Validity of summing painful joint sites to assess joint-pain comorbidity in hip or knee osteoarthritis
1 Department of Psychology, Health & Technology, Arthritis Center Twente, University of Twente, Enschede, The Netherlands
2 Department of Rheumatology, Arthritis Center Twente, Medisch Spectrum Twente, Enschede, The Netherlands
3 Department of Rheumatology, Sint Maartenskliniek, Nijmegen, The Netherlands
4 Department of Epidemiology, CAPHRI, CCTR; Maastricht University Medical Centre +, Maastricht, The Netherlands
5 Department of Psychology, Health & Technology, Faculty of Behavioural Sciences, University of Twente, PO Box 217, 7500, AE, Enschede, the Netherlands
BMC Musculoskeletal Disorders 2013, 14:234 doi:10.1186/1471-2474-14-234Published: 9 August 2013
Previous studies in patients with hip and knee osteoarthritis (OA) have advocated the relevance of assessing the number of painful joint sites, other than the primary affected joint, in both research and clinical practice. However, it is unclear whether joint-pain comorbidities can simply be summed up.
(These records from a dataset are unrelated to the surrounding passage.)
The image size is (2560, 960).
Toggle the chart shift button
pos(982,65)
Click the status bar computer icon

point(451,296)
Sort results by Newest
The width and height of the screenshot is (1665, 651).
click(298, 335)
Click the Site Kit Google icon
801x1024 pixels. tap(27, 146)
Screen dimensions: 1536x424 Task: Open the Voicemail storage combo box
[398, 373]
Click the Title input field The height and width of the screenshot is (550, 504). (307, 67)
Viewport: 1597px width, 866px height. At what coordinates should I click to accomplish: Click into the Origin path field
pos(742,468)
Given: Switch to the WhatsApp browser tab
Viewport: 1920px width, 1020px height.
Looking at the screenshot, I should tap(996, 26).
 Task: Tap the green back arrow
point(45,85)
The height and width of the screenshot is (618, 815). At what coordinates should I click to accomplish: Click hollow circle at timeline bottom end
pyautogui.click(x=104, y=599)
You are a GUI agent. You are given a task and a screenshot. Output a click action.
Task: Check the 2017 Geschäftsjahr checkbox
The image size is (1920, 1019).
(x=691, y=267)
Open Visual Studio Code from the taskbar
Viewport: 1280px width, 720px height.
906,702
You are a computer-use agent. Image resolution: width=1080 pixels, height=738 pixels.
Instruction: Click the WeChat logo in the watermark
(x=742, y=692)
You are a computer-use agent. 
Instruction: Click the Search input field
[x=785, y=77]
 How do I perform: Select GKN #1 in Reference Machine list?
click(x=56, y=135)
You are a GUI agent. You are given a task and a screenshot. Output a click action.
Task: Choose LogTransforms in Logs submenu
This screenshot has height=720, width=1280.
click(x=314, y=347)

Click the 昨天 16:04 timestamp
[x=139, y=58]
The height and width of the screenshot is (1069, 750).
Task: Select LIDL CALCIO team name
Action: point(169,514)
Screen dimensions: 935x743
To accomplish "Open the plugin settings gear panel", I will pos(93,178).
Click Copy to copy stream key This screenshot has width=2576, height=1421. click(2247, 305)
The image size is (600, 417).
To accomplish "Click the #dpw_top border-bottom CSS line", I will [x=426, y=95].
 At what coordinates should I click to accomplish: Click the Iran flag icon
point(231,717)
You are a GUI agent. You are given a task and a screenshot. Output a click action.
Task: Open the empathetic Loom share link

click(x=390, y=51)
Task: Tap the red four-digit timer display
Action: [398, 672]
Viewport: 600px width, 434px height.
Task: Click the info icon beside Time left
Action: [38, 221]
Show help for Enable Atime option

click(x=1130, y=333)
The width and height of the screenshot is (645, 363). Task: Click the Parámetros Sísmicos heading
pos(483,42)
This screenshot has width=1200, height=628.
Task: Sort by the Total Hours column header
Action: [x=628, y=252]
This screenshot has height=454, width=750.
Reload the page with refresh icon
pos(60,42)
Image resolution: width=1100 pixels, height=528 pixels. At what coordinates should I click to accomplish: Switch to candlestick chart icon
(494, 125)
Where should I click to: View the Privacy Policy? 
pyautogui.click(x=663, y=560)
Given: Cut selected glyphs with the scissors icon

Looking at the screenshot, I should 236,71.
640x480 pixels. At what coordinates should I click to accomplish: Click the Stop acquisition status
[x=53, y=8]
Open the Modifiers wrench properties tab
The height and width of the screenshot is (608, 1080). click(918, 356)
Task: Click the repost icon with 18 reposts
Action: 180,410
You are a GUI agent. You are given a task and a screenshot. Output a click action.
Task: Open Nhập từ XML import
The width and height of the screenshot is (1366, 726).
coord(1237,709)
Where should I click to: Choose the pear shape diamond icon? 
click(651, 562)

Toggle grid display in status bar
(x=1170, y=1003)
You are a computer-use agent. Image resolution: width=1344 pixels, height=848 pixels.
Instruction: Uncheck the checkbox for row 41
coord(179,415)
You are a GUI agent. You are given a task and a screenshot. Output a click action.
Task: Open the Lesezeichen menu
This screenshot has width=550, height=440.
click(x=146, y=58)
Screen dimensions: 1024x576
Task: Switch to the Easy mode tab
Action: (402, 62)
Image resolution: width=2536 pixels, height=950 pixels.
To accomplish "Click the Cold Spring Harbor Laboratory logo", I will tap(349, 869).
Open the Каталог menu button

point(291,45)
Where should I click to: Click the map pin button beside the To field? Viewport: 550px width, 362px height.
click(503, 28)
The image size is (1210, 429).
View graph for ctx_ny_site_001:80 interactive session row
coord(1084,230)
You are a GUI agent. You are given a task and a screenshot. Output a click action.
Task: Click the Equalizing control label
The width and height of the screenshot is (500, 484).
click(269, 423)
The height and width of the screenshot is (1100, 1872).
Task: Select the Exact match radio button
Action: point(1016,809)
A total of 401 patients with hip or knee OA completed questionnaires on demographic variables and joint-pain comorbidities. Rasch analysis was performed to evaluate whether a sum score of joint-pain comorbidities can be calculated.
Self-reported joint-pain comorbidities showed a good fit to the Rasch model and were not biased by gender, age, disease duration, BMI, or patient group. As a group, joint-pain comorbidities covered a reasonable range of severity levels, although the sum score had rather low reliability levels suggesting it cannot discriminate well among patients.
Joint-pain comorbidities, in other than the primary affected joints, can be summed into a joint pain comorbidity score. Nevertheless, its use is discouraged for individual decision making purposes since its lacks discriminative power in patients with minimal or extreme joint pain.